● Exercise: Pick out every line in the rows below that contains the word "size", and copy each of those lines in full.

● Records provided:
## begin
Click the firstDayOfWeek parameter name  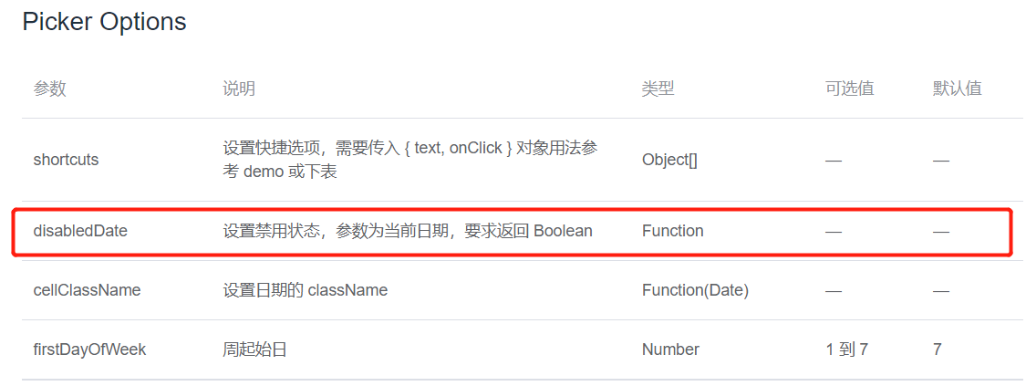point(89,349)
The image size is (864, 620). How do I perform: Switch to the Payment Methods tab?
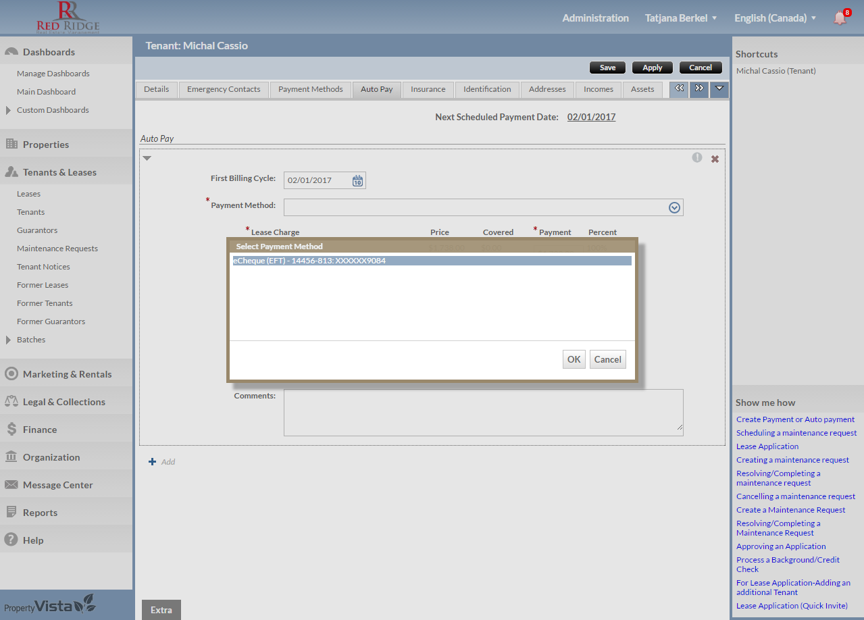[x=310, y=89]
## end
## begin
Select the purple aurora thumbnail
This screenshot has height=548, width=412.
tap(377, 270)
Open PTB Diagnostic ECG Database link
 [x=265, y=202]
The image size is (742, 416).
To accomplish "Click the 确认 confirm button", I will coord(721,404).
## end
● Response to the task:
The image size is (864, 620). How do I perform: Switch to the Payment Methods tab?
The image size is (742, 416).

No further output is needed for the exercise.